Aim of the exercise:
Write the data below out again in full, exactly as shown.

<<<<

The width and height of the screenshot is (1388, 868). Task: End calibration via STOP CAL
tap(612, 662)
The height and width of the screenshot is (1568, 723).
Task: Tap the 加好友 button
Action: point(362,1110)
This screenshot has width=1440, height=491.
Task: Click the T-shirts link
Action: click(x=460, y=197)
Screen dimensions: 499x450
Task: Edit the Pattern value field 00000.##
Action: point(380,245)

>>>>

Solution to the problem:
The width and height of the screenshot is (1388, 868). Task: End calibration via STOP CAL
tap(612, 662)
The height and width of the screenshot is (1568, 723).
Task: Tap the 加好友 button
Action: point(362,1110)
This screenshot has width=1440, height=491.
Task: Click the T-shirts link
Action: click(x=460, y=197)
Screen dimensions: 499x450
Task: Edit the Pattern value field 00000.##
Action: point(380,245)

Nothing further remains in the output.